- **Aim of the task**:
The answer must consist solely of the line containing "ACCESSORIES (462, 143)" and every line after it in the records below, through the last, each reproduced exactly.

(Beginning of Available data)

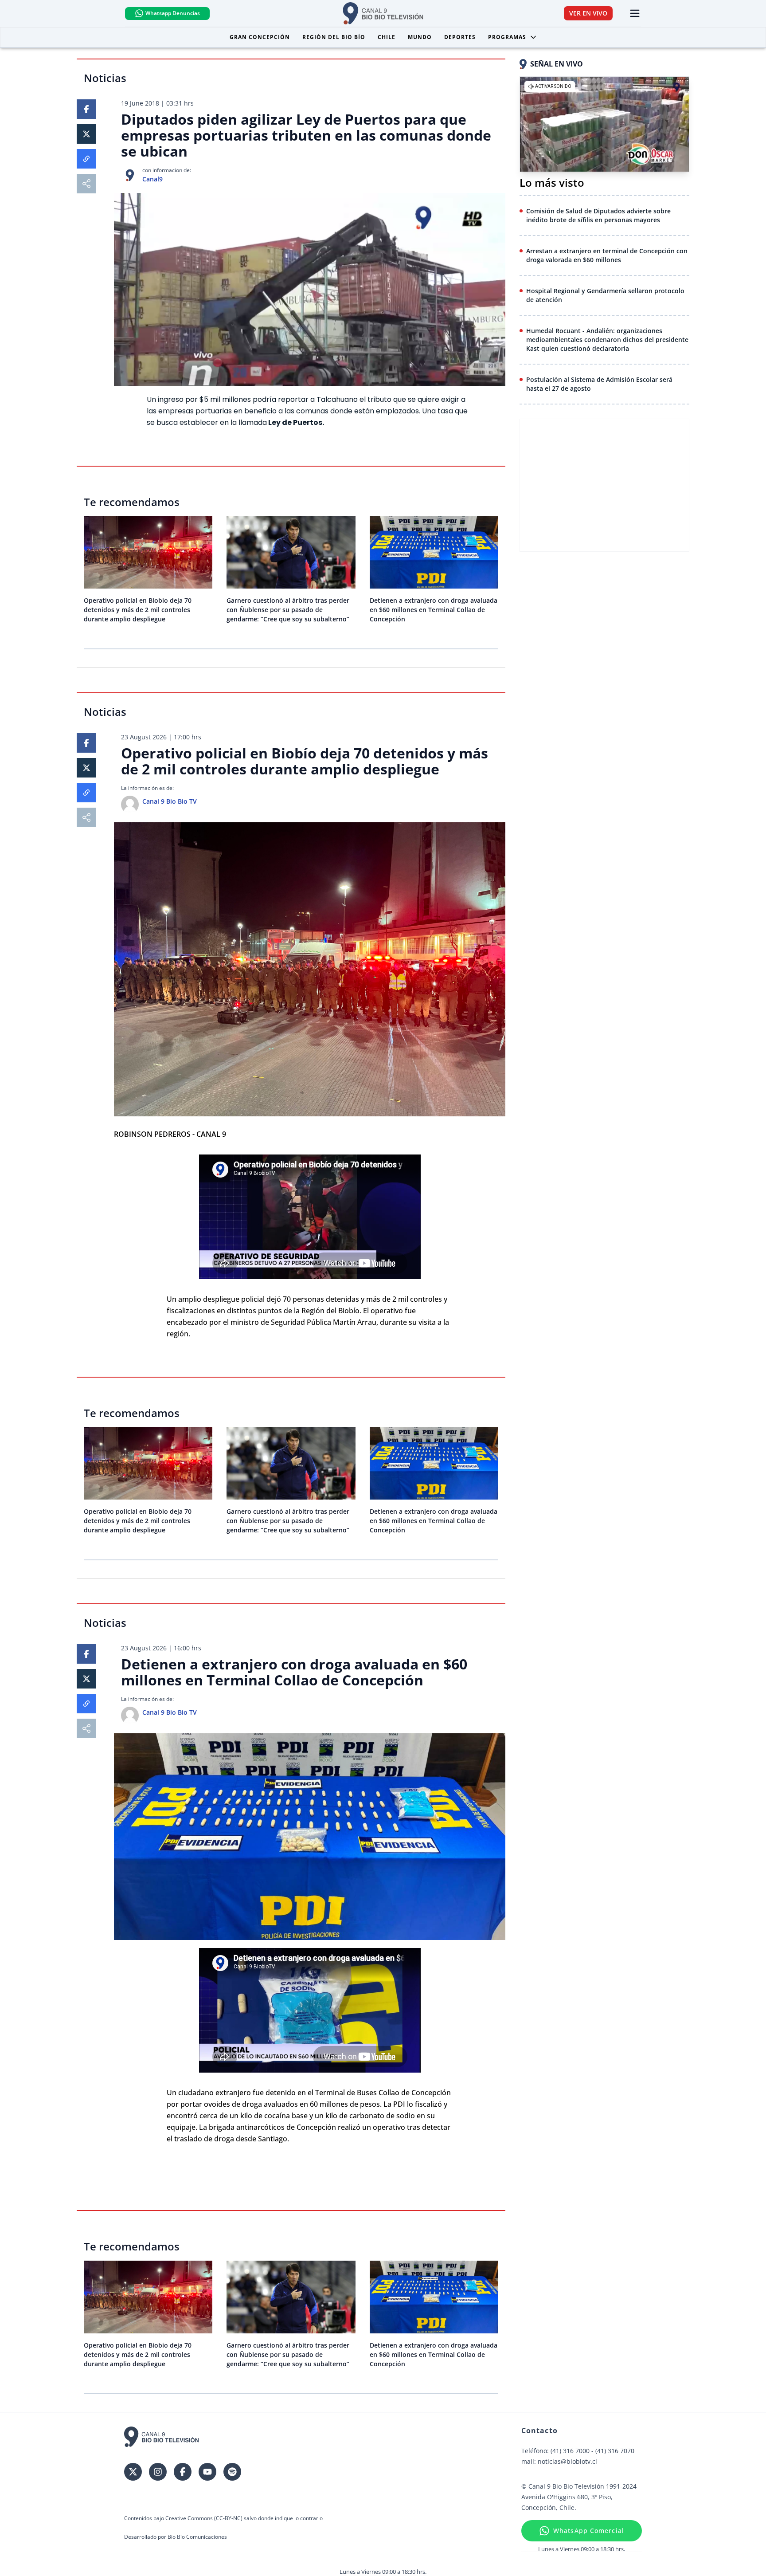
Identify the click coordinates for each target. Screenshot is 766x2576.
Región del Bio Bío (333, 37)
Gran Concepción (260, 37)
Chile (386, 37)
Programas (507, 37)
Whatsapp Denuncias (172, 13)
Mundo (420, 37)
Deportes (460, 37)
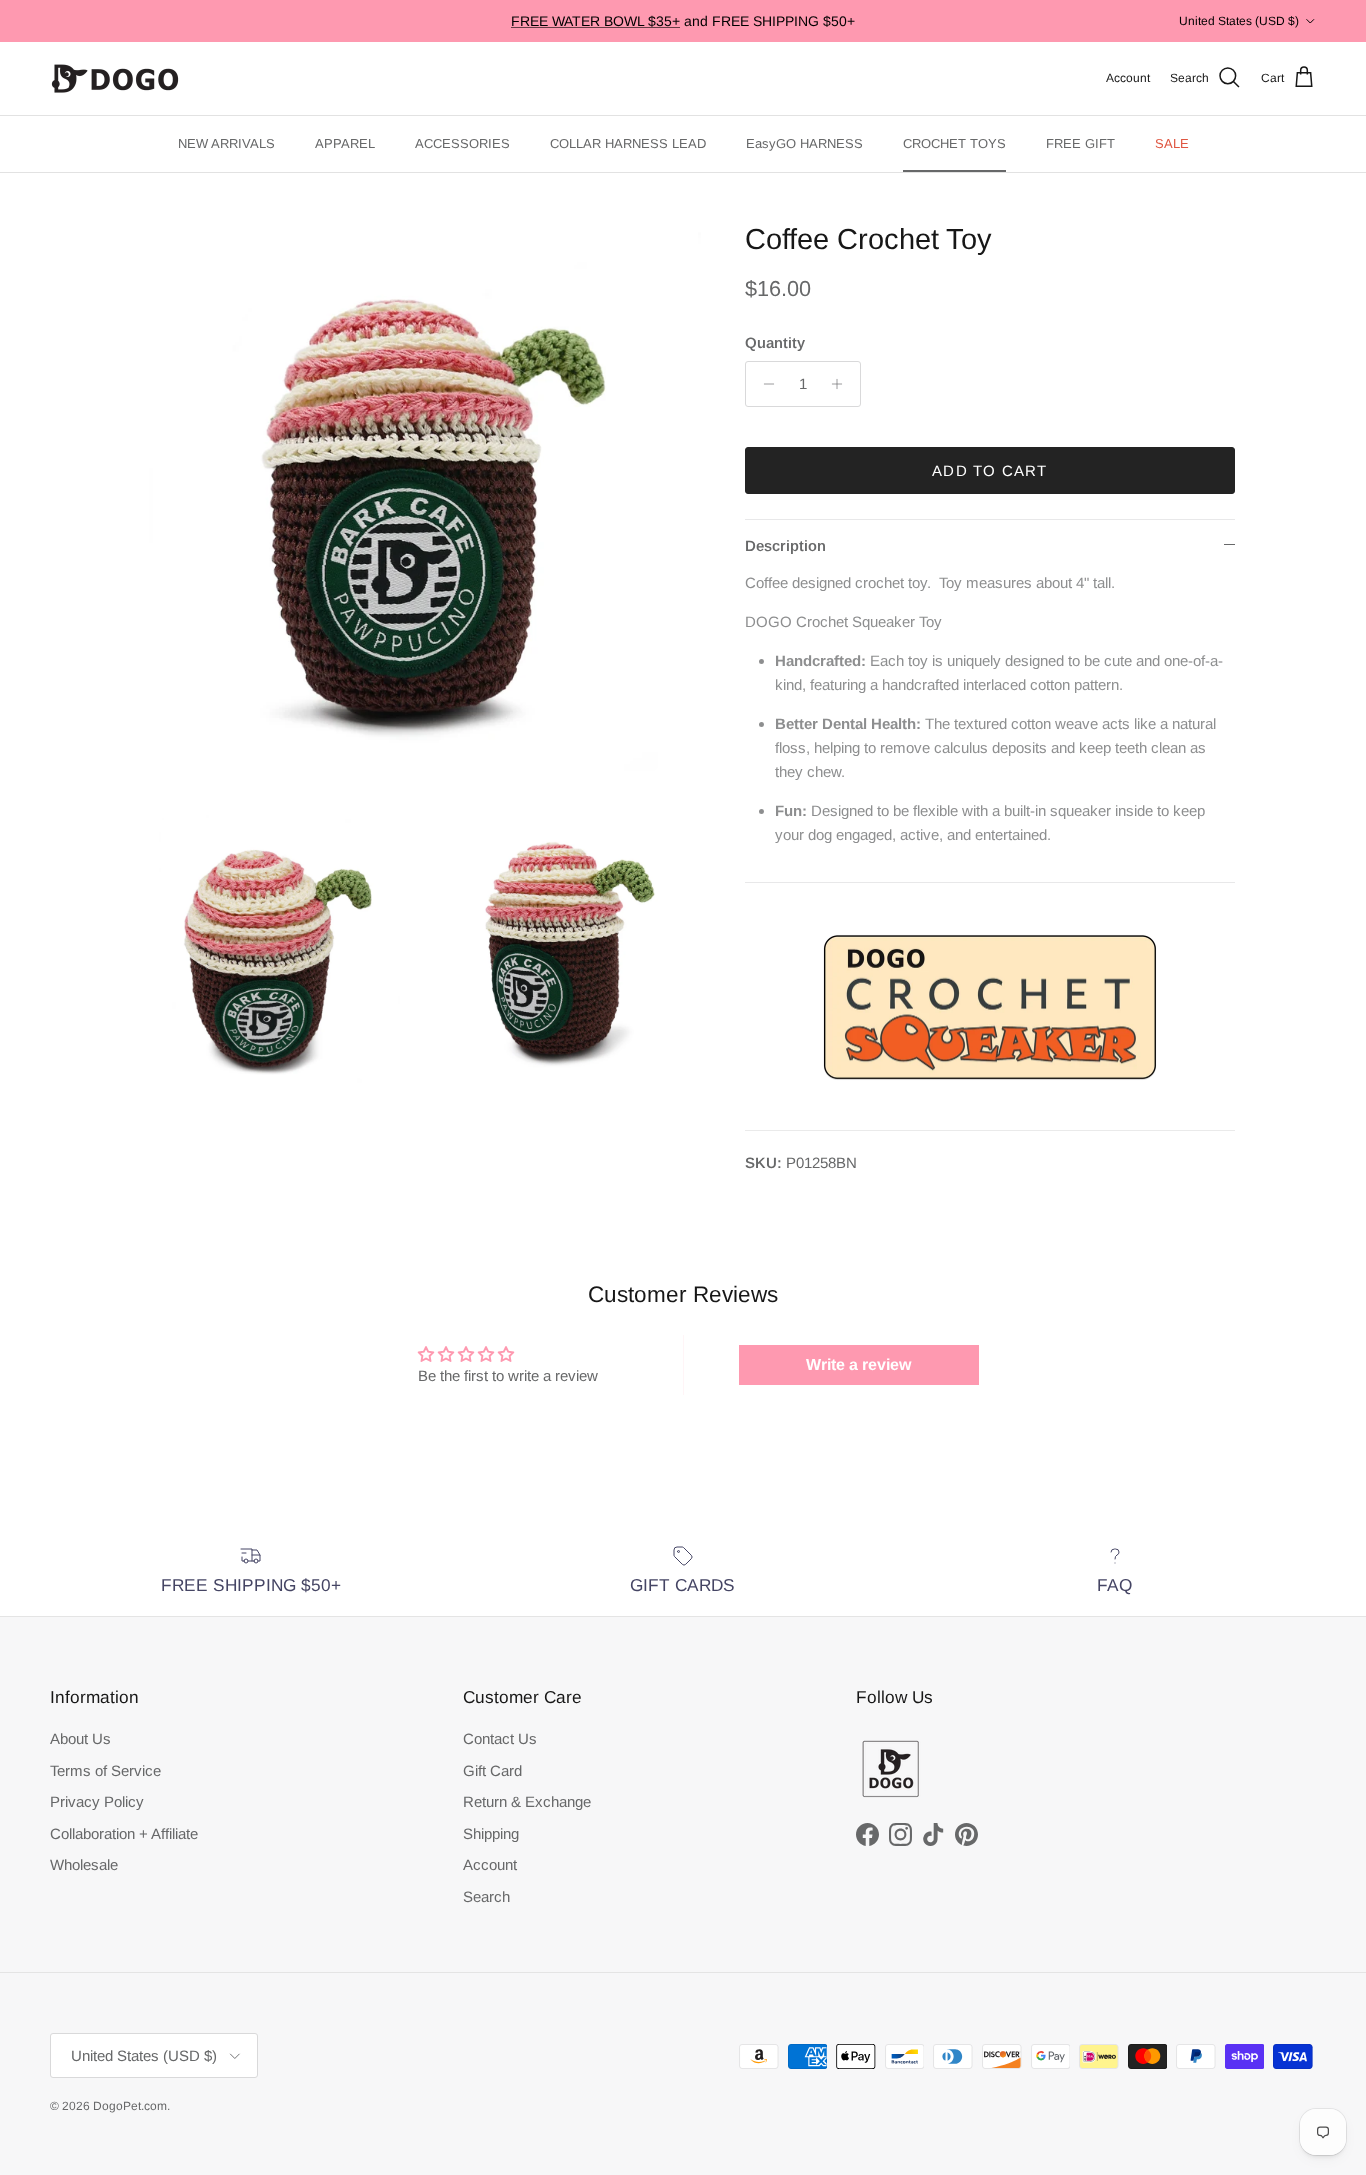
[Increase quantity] (842, 384)
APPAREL (345, 143)
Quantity (775, 342)
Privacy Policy (97, 1801)
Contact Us (500, 1738)
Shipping (491, 1833)
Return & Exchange (527, 1801)
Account (490, 1864)
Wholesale (84, 1864)
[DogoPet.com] (115, 78)
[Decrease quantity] (763, 384)
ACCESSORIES (462, 143)
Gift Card (492, 1770)
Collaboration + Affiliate (124, 1833)
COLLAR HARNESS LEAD (628, 143)
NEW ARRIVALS (226, 143)
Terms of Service (105, 1770)
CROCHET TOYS (954, 143)
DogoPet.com (130, 2106)
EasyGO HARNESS (804, 143)
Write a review (858, 1364)
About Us (80, 1738)
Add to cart (989, 470)
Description (785, 545)
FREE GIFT (1080, 143)
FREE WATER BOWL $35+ (595, 21)
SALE (1172, 143)
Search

(End of Available data)

- **Result below**:
ACCESSORIES (462, 143)
Gift Card (492, 1770)
Collaboration + Affiliate (124, 1833)
COLLAR HARNESS LEAD (628, 143)
NEW ARRIVALS (226, 143)
Terms of Service (105, 1770)
CROCHET TOYS (954, 143)
DogoPet.com (130, 2106)
EasyGO HARNESS (804, 143)
Write a review (858, 1364)
About Us (80, 1738)
Add to cart (989, 470)
Description (785, 545)
FREE GIFT (1080, 143)
FREE WATER BOWL $35+ (595, 21)
SALE (1172, 143)
Search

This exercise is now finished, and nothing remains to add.